• **Exercise input**
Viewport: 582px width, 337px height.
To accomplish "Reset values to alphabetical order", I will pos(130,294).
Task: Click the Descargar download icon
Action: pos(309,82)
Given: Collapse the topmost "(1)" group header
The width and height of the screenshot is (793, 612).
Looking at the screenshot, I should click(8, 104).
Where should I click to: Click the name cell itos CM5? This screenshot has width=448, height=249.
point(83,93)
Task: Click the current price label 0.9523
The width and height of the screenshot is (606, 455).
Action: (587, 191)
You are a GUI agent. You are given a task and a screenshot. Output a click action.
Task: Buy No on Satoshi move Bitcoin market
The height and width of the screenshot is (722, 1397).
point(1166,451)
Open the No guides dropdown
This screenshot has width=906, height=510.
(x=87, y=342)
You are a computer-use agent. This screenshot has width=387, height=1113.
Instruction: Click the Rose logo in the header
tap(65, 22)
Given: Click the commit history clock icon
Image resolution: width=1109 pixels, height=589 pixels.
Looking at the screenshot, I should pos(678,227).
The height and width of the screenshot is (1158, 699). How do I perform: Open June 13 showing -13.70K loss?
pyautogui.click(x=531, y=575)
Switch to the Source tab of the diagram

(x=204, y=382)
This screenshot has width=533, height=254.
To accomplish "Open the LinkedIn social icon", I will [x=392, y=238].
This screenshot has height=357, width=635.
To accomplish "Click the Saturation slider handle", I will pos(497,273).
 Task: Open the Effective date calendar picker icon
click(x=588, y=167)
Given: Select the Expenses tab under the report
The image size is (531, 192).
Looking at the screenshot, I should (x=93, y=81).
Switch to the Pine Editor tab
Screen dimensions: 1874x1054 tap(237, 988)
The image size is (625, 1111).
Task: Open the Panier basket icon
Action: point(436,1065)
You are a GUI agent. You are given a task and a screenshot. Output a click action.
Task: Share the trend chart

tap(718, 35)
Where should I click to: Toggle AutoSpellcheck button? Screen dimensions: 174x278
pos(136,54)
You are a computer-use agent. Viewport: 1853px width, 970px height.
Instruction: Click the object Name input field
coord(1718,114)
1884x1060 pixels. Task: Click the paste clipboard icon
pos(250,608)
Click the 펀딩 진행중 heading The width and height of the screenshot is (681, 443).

• **Task goal**
Could you reproduce everything from the first of the lines above down to and including the line containing "Action: (587, 191)", with no changes?

• **Final result**
Viewport: 582px width, 337px height.
To accomplish "Reset values to alphabetical order", I will pos(130,294).
Task: Click the Descargar download icon
Action: pos(309,82)
Given: Collapse the topmost "(1)" group header
The width and height of the screenshot is (793, 612).
Looking at the screenshot, I should click(8, 104).
Where should I click to: Click the name cell itos CM5? This screenshot has width=448, height=249.
point(83,93)
Task: Click the current price label 0.9523
The width and height of the screenshot is (606, 455).
Action: (587, 191)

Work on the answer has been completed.